---- Record extracts
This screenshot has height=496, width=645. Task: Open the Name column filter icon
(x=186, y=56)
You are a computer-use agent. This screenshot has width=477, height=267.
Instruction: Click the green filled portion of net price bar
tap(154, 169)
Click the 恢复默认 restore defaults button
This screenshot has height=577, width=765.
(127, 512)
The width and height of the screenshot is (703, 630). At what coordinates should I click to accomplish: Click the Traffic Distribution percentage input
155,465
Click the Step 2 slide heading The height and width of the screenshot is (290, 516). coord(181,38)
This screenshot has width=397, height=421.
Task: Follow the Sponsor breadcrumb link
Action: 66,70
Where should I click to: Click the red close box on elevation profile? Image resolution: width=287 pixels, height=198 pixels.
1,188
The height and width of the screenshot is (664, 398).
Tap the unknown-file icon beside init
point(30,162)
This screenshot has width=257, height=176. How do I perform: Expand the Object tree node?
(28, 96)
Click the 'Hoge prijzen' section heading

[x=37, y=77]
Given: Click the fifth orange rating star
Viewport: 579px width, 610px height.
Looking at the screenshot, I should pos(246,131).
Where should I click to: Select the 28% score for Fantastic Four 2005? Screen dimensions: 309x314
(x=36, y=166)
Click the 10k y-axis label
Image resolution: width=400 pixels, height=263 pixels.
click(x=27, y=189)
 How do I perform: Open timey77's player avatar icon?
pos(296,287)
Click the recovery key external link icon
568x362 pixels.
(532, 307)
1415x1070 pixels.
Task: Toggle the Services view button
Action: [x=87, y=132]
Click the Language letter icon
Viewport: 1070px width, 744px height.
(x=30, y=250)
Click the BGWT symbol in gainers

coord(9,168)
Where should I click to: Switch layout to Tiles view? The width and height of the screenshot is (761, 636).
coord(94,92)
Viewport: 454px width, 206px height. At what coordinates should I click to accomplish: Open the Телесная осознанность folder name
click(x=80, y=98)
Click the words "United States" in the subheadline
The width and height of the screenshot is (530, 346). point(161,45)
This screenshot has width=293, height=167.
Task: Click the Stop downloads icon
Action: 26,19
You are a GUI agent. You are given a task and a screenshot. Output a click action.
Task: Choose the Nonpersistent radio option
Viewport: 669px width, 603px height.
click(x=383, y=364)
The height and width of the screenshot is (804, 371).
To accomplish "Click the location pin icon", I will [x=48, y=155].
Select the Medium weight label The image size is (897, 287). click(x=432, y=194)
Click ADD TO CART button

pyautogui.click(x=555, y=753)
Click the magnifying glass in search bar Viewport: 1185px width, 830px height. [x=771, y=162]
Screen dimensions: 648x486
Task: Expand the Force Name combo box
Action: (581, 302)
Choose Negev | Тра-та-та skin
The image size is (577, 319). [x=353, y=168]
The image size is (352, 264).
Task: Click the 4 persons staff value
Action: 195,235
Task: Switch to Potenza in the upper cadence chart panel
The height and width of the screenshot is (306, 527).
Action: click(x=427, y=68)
--------
**Aim of the task**:
Above this instruction are the records; retype exactly the lines from the one containing "This screenshot has width=257, height=176." up to and including the one containing "The height and width of the screenshot is (804, 371).".

**Exercise response**:
This screenshot has width=257, height=176. How do I perform: Expand the Object tree node?
(28, 96)
Click the 'Hoge prijzen' section heading

[x=37, y=77]
Given: Click the fifth orange rating star
Viewport: 579px width, 610px height.
Looking at the screenshot, I should pos(246,131).
Where should I click to: Select the 28% score for Fantastic Four 2005? Screen dimensions: 309x314
(x=36, y=166)
Click the 10k y-axis label
Image resolution: width=400 pixels, height=263 pixels.
click(x=27, y=189)
 How do I perform: Open timey77's player avatar icon?
pos(296,287)
Click the recovery key external link icon
568x362 pixels.
(532, 307)
1415x1070 pixels.
Task: Toggle the Services view button
Action: [x=87, y=132]
Click the Language letter icon
Viewport: 1070px width, 744px height.
(x=30, y=250)
Click the BGWT symbol in gainers

coord(9,168)
Where should I click to: Switch layout to Tiles view? The width and height of the screenshot is (761, 636).
coord(94,92)
Viewport: 454px width, 206px height. At what coordinates should I click to accomplish: Open the Телесная осознанность folder name
click(x=80, y=98)
Click the words "United States" in the subheadline
The width and height of the screenshot is (530, 346). point(161,45)
This screenshot has width=293, height=167.
Task: Click the Stop downloads icon
Action: 26,19
You are a GUI agent. You are given a task and a screenshot. Output a click action.
Task: Choose the Nonpersistent radio option
Viewport: 669px width, 603px height.
click(x=383, y=364)
The height and width of the screenshot is (804, 371).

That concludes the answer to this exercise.